*Document text*.

Michael Haubrich, Medimax board member and representative of the Medimax owner family
After a thorough analysis, retail chain Medimax and Etailer Notebooksbilliger.de came to the conclusion that they did not fit together - the planned merger was cancelled.
Just a few weeks ago, the retail chain Medimax and etailer Notebooksbilliger.de announced their intention to partially combine the operational functions of both companies under a single holding company. Michael Haubrich, Medimax board member and representative of the Medimax owner family, emphasized at the time: »We can now address our customers even more professionally via digital channels.« Working groups of both companies had already worked intensively on the operational details and analyzed the possible synergies and orientation of the new Omnichannel company.
However, the Electronic Partner Group, to which both companies belong, now reports that the assumption that it would be possible to forge a successful company out of the two companies has proven to be unstable. The genes of the online company Notebooksbilliger.de with its »cult start-up mentality« and those of the more traditional company Medimax are too different. Against this backdrop, both companies would experience considerable limitations in their own strengths. But the matter of different corporate cultures is certainly not the only reason for the sudden turnaround. The fact that two quite different mentalities come together here should have been clear to the participants long before the start of negotiations. The franchisees of Medimax probably had considerable reservations about a merger with such a strong stage internet player as Notebooksbilliger. The vision of »creating the best of two worlds«, as promised by Oliver Ahrens, CEO of Notebooksbilliger.de, could not be communicated to the chain stores.

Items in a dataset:
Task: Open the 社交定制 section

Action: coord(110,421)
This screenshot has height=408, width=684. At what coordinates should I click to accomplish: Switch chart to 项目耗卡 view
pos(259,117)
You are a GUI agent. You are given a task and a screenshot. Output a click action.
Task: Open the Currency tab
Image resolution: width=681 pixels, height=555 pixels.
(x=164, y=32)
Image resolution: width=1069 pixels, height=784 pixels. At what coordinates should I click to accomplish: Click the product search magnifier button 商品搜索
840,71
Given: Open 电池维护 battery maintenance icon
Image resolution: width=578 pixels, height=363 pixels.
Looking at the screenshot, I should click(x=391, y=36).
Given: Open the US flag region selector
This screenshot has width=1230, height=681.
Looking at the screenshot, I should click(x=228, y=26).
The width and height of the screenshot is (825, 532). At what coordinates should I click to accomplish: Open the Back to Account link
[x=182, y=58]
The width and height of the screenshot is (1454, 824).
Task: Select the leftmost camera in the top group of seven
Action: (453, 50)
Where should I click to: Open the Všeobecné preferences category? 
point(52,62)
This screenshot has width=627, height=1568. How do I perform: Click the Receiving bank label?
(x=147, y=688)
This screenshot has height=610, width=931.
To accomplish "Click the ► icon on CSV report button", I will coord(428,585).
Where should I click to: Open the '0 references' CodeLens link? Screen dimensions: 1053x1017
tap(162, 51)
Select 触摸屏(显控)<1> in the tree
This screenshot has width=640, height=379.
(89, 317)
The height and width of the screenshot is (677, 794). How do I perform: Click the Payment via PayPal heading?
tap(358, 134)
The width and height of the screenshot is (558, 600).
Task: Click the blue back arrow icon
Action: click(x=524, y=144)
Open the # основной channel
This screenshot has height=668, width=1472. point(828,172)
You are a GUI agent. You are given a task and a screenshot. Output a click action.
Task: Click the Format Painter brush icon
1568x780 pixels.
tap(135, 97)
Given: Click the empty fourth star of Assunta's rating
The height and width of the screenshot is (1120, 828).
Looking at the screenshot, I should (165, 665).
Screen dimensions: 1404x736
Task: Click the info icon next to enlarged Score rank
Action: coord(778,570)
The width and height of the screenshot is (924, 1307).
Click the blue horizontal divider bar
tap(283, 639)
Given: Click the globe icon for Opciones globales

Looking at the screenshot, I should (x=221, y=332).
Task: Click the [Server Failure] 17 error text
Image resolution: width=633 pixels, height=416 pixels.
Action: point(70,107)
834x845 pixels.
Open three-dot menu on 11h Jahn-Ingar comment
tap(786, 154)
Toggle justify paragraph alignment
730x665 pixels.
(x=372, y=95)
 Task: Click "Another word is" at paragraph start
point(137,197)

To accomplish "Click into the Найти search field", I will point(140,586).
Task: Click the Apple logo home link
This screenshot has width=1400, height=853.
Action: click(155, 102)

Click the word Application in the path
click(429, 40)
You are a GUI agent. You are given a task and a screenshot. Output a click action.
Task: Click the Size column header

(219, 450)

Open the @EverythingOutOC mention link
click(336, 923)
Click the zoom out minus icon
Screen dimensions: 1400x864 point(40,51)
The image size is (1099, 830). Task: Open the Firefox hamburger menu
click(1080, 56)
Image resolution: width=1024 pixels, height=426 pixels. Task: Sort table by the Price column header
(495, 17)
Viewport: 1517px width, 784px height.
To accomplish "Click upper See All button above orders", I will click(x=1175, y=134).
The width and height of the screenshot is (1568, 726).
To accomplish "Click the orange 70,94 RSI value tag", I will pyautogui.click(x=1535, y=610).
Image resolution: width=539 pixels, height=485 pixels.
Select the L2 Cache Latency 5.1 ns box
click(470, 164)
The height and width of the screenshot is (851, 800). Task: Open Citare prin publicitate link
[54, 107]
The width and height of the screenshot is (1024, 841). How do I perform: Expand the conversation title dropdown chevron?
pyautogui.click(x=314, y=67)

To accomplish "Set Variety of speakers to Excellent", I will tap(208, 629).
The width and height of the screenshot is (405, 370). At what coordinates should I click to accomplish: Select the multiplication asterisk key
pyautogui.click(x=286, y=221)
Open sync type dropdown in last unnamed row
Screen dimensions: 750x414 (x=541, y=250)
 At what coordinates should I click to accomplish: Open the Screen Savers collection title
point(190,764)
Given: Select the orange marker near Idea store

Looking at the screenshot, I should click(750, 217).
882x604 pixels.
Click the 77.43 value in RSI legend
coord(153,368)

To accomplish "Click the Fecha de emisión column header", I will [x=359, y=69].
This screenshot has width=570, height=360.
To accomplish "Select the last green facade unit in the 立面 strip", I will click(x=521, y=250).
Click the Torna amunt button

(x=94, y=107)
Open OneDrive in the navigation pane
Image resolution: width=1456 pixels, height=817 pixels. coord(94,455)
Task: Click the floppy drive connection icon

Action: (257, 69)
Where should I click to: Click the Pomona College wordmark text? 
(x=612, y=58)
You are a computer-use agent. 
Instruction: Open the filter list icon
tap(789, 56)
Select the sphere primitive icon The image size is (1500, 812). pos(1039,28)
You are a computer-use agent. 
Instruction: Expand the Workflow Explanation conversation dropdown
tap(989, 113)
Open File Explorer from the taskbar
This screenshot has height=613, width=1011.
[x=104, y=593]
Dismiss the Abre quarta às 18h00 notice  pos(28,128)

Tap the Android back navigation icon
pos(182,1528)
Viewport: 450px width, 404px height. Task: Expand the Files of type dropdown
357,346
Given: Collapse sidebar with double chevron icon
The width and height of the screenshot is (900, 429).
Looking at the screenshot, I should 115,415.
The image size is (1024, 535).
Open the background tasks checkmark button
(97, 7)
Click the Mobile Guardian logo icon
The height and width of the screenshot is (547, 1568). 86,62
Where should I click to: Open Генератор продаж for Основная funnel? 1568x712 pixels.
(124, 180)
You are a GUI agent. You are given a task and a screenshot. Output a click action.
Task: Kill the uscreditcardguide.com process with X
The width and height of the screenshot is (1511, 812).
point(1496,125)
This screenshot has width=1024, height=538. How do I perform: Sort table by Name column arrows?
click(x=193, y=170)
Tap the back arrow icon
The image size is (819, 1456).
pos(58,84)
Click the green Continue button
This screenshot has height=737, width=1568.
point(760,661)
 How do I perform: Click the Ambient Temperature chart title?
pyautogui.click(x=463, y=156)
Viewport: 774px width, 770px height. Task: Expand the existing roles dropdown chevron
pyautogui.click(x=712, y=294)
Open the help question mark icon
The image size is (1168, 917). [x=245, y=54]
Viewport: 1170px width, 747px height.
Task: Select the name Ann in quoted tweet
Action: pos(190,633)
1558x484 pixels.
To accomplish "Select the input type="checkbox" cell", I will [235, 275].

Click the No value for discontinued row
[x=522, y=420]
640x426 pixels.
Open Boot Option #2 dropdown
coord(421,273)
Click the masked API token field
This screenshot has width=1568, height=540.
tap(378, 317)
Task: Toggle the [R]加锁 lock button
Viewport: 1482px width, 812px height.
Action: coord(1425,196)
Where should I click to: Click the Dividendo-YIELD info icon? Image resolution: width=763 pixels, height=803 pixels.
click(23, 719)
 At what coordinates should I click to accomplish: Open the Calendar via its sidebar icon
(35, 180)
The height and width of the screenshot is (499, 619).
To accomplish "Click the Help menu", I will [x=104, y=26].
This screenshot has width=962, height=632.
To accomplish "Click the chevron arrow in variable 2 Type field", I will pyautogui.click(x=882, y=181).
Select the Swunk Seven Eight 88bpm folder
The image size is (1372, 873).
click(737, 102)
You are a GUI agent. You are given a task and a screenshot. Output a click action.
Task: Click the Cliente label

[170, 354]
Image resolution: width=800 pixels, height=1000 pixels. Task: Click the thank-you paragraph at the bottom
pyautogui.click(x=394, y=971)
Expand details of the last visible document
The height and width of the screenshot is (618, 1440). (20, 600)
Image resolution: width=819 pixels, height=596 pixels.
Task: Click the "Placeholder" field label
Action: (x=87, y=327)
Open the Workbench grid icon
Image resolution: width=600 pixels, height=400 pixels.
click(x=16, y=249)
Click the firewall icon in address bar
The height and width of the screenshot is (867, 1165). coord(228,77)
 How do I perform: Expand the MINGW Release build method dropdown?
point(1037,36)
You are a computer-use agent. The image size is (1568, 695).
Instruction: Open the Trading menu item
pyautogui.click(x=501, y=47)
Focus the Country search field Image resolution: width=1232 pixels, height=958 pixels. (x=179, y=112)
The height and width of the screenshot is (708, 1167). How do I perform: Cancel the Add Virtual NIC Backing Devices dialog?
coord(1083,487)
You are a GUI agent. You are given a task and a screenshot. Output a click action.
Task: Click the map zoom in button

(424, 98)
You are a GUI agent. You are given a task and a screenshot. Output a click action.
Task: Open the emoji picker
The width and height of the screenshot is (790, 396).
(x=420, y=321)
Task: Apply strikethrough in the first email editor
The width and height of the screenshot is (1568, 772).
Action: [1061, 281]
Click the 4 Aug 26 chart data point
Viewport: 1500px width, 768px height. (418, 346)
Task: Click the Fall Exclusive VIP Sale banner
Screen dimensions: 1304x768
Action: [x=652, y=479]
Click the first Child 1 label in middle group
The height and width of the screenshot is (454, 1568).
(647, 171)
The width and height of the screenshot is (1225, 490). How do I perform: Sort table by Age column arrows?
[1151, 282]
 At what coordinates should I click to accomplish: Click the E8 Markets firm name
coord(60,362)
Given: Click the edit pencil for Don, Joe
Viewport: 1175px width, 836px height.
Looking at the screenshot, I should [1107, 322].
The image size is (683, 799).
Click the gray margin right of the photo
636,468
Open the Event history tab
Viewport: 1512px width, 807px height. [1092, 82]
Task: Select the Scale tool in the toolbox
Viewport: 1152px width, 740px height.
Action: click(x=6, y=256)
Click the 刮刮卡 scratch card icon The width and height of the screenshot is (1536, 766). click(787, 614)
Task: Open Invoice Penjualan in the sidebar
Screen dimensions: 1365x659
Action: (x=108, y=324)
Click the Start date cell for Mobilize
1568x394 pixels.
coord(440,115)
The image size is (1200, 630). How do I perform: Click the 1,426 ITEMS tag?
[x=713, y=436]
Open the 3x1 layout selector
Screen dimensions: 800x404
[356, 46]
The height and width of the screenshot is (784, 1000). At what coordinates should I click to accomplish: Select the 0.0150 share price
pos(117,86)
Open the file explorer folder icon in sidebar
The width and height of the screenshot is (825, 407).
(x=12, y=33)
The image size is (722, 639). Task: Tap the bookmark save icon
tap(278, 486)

*Check your understanding*.
1. Print the part of the text on the canceled Medimax merger starting with "Just a few weeks" and going on through "new Omnichannel company.".
2. In the text on the canceled Medimax merger, what group do Medimax and Notebooksbilliger.de both belong to?

*Results for each task*.
1.
Just a few weeks ago, the retail chain Medimax and etailer Notebooksbilliger.de announced their intention to partially combine the operational functions of both companies under a single holding company. Michael Haubrich, Medimax board member and representative of the Medimax owner family, emphasized at the time: »We can now address our customers even more professionally via digital channels.« Working groups of both companies had already worked intensively on the operational details and analyzed the possible synergies and orientation of the new Omnichannel company.

2. The Electronic Partner Group